(Records from a data source)
---+---

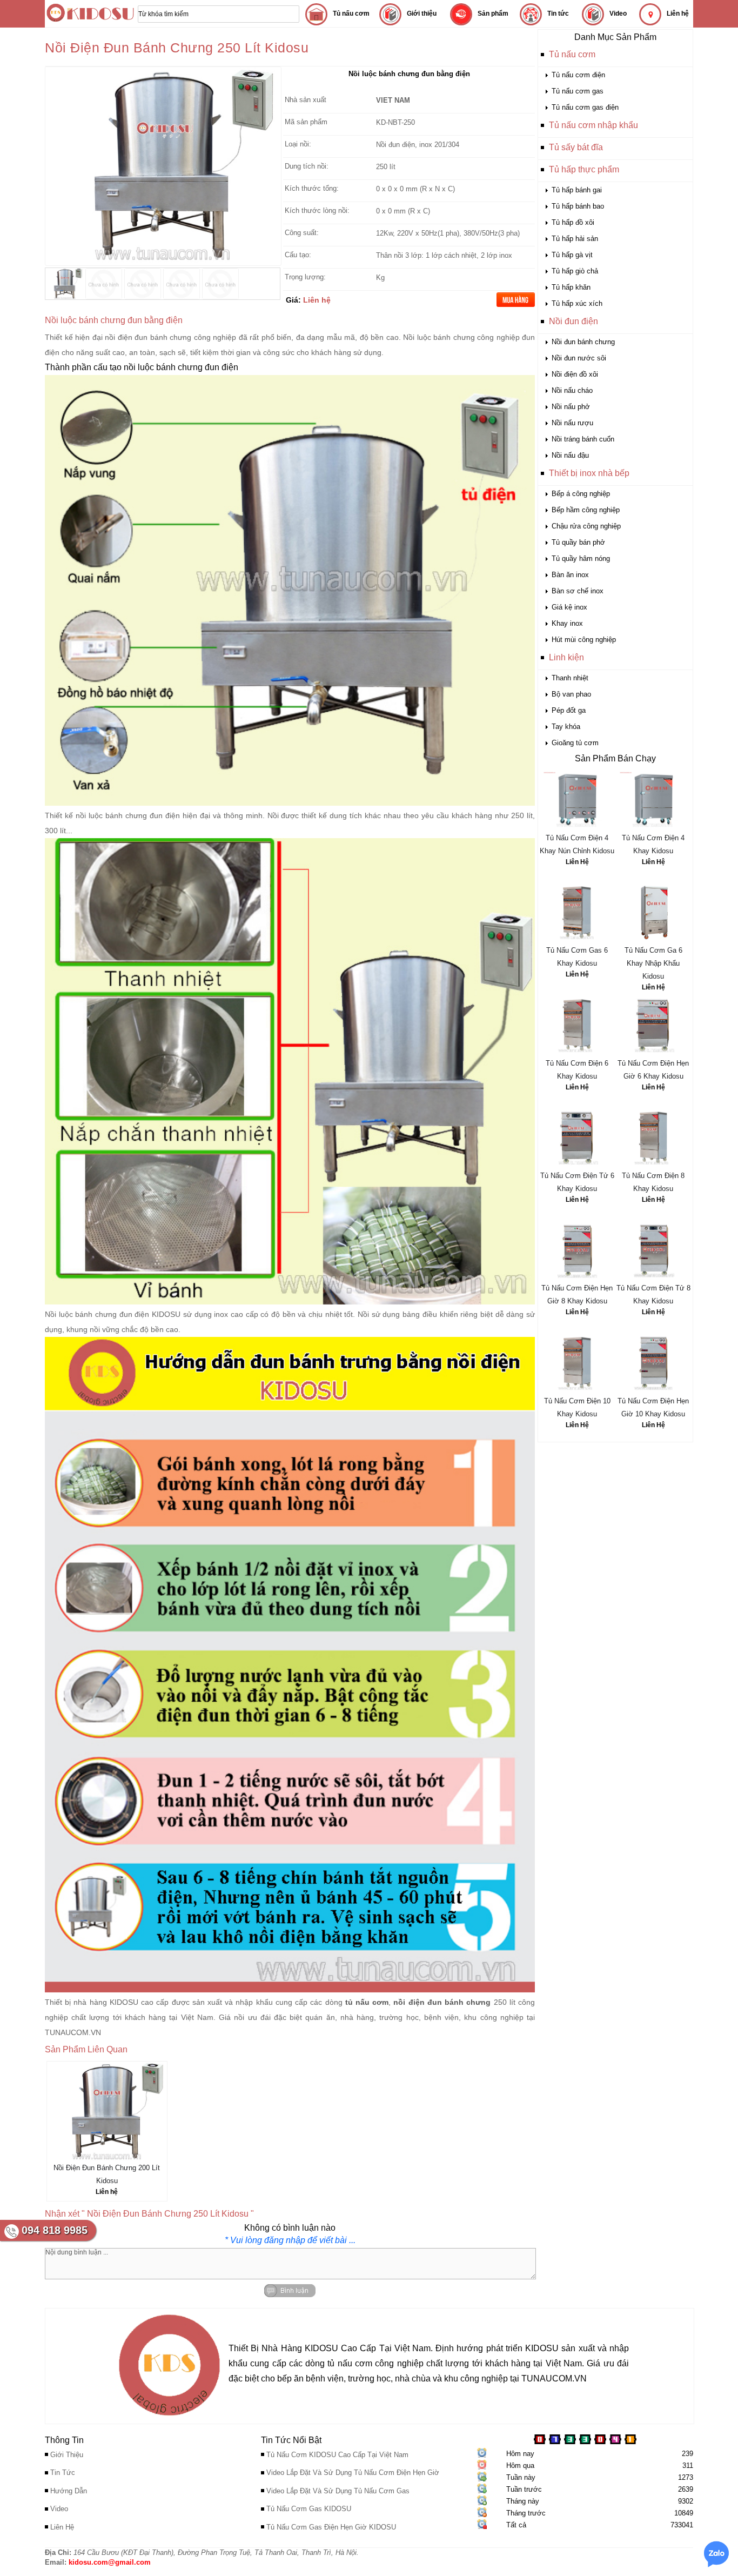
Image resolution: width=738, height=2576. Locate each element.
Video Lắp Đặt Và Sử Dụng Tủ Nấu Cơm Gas (338, 2491)
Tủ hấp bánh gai (577, 190)
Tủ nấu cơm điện (578, 75)
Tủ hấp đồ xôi (573, 222)
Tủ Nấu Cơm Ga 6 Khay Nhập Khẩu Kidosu (653, 963)
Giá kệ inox (569, 607)
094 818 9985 (55, 2230)
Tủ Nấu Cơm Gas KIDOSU (308, 2509)
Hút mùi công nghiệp (584, 639)
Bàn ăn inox (570, 575)
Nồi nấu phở (571, 407)
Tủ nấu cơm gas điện (585, 107)
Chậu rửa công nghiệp (586, 526)
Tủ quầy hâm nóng (581, 558)
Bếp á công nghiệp (581, 494)
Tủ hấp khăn (571, 287)
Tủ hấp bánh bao (578, 206)
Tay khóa (566, 726)
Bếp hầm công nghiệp (586, 510)
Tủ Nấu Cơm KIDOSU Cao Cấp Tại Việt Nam (337, 2455)
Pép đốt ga (569, 710)
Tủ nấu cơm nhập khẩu (593, 125)
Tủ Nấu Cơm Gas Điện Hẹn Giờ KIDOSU (331, 2527)
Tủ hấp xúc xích (577, 303)
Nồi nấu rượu (572, 423)
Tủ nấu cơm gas (577, 91)
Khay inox (567, 623)
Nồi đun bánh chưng (583, 342)
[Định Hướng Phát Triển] (169, 2418)
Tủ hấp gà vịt (572, 255)
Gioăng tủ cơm (575, 743)
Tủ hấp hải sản (575, 239)
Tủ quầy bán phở (578, 542)
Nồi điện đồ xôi (575, 374)
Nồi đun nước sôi (579, 358)
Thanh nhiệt (570, 678)
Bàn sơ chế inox (577, 591)
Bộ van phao (571, 694)
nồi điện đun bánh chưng (148, 337)
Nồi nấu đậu (570, 455)
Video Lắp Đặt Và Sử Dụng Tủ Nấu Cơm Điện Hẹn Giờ (352, 2472)
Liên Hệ (577, 862)
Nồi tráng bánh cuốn (583, 439)
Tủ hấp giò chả (575, 271)
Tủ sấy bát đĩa (576, 147)
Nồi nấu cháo (572, 390)
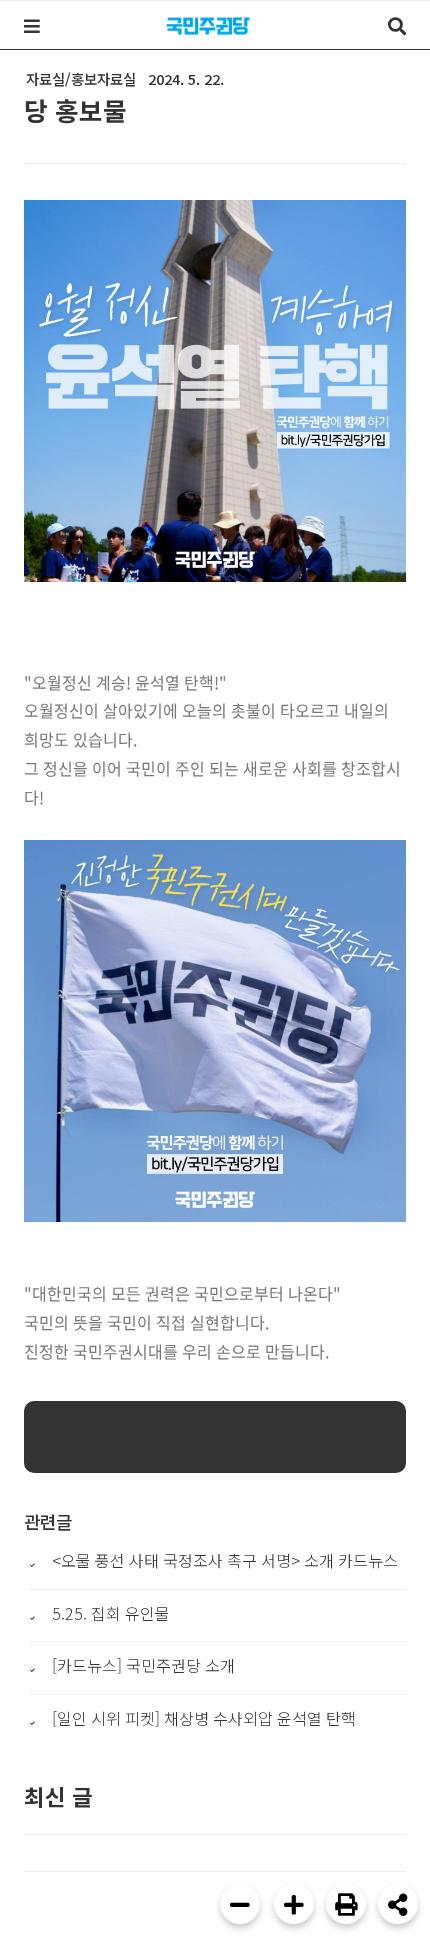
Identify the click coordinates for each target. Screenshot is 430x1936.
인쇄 (346, 1904)
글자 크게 (294, 1904)
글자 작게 (240, 1904)
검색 (397, 26)
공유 (398, 1904)
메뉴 (32, 26)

---+---

## Task to complete
All lines in the records above that contain "chưng" are to be reported.

## Response to this exercise
Nồi đun bánh chưng (583, 342)
nồi điện đun bánh chưng (148, 337)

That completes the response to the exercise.